**YOUR TASK**
Below are the records. How many of their lines contain "accomplish"? Give only the number.
▬▬▬
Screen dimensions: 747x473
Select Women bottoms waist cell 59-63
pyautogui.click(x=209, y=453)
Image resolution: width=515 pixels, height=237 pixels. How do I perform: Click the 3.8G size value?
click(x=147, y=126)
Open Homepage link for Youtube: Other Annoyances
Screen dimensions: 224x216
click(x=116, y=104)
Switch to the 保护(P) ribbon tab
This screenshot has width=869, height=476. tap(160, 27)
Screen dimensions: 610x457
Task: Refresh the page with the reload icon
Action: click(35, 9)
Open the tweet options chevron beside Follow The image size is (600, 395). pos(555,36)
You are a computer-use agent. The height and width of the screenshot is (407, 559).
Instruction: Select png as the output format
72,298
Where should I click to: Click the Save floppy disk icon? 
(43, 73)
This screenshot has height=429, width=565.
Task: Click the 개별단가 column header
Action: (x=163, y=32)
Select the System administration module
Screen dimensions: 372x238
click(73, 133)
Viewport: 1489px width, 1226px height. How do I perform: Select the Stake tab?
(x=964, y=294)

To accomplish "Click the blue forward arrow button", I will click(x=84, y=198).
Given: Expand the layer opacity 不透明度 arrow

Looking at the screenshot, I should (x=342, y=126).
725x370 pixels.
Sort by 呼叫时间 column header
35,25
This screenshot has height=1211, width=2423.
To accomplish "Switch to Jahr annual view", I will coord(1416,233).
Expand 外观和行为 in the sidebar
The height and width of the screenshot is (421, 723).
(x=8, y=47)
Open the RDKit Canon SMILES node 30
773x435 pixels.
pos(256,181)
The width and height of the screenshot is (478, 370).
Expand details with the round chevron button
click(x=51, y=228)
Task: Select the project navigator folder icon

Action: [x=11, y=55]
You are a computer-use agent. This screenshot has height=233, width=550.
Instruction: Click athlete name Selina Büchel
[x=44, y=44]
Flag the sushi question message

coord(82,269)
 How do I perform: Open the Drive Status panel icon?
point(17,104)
▬▬▬
**TASK RESULT**
2